**Passage to read**
Because there is no bottom-of-board, the three different types of triggers (for the three ball colors used - this can likely be pared down to two with some work) can be placed anywhere. (The current construction uses an infinite number of triggers, but a more complicated and much less natural construction uses just finitely many (and more complicated, just two triggers))
Here https://docs.google.com/document/d/1-2qzJL158Ipfpk-WaeUmlRIYFvZTuBZhvNHZ0cs7i4w/ is a link to a draft of a paper containing a detailed description of the construction and the proof. I’d very much appreciate your keen eyes and suggestions. (It seems imprudent to allow anybody with the link to comment, the internet being what it is and all, but I’d appreciate discussion in reply to this post, or via email to lennypitt@gmail.com.) Please don’t message me on this forum - I tend to miss those.
After suitable modification, I’ll look for an appropriate recreational or other journal to submit the paper to, so that it gets “properly” peer-reviewed. I’ve used quotes because I trust that the audience here will understand the construction better than a random reviewer, especially one who hasn’t played extensively with Turing Tumble. Why submit it then? I’d like to have the proof also carefully reviewed. Often one finds errors in a method or solution only when one tries to prove it correct. This happened in this case a few times - I thought I had everything down pat, then was half-way through a proof when I said “hmmm - but I need to show thus-and-so”. But alas, “thus-and-so” was not true for some subtle reason, and back to the drawing board…)
So, I think the exposition will benefit enormously from having different audiences look it over. (Suggestions on where to send it to would be welcome.)
Of course, there may be subtle (or not-so-subtle) flaws in the construction, or the proof, or both. So, I ask you to help me determine if that is the case, or otherwise improve the exposition, and if this doesn’t in fact work, how can it be modified so that it will?
While there are a lot of details and nuance, the high level ideas are not hard. I thought I’d share them here in a narrative to give an idea of what was done, without having to delve into minutiae. I hope the following makes sense - I’ve lost a lot of perspective, and this is partly stream-of-consciousness. The paper itself hopefully contains a lot of this intuition.
A finite control sits at the top of the board, and is responsible for keeping track of the current state of the TM, and executing the state-changing function.
This is fairly routine: a ball falls down a branching tree to determine what state the TM is in (stored in a gear bit), then based on the current symbol read, it changes the state by updating the gear bits holding the state information. Of course, how does it know the current symbol being scanned by the TM, especially when that symbol may be arbitrarily far away down the board? More on that below.
The “tape” consists of an infinite sequence of “3-cells”, each of which represents one tape cell of the TM. A 3-cell contains 3 bits of information: The current symbol S on the tape at the cell (0 or 1), whether or not the tape head is scanning the cell (call this bit h (= 0 no, 1 yes)), and also a bit p that keeps track of whether or not the tape head is scanning the PREVIOUS cell. The point of p is to “defy gravity”…
It should be intuitive that if the TM moves right (down), the simulation shouldn’t be so hard, because balls travel downward, and we can use a ball to, say, change the h-bit of 3-cell n to 0 while then changing the h-bit of 3-cell n+1 to 1, thus asserting that the scanning head has moved from tape cell n to tape cell n+1. But how to pass that information upward? That is what the third bit p is for. The bit p is linked via a gear chain back up to h of the previous 3-cell. This allows us to “move” the head back up one cell. Here, as well as everywhere, a challenge lurks in avoiding intersecting gear chains.

**Data extract**

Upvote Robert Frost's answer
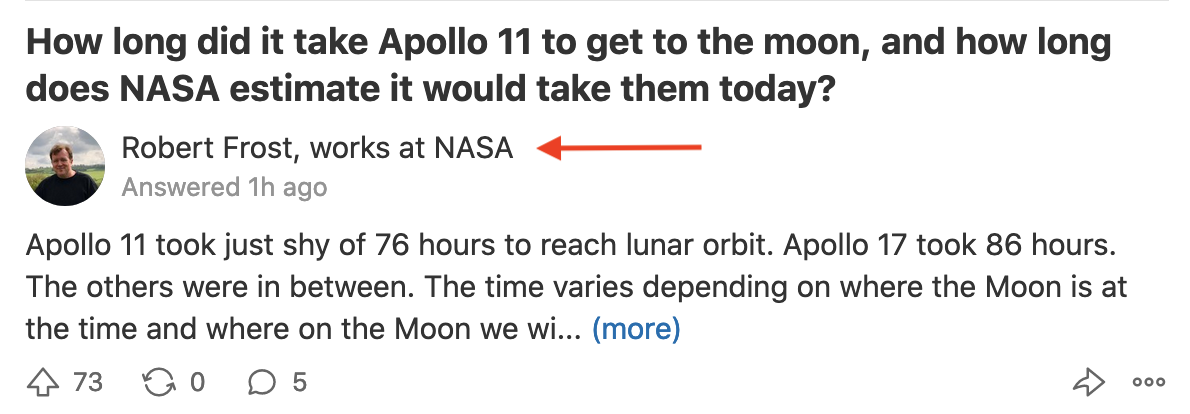This screenshot has height=414, width=1190. click(41, 381)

**Exercise description**
In the Turing Tumble post above, what three bits of information does each 3-cell hold?

**Written answer**
Each 3-cell holds the current symbol S on the tape at that cell (0 or 1), a bit h that records whether the tape head is scanning the cell, and a bit p that records whether the tape head is scanning the previous cell.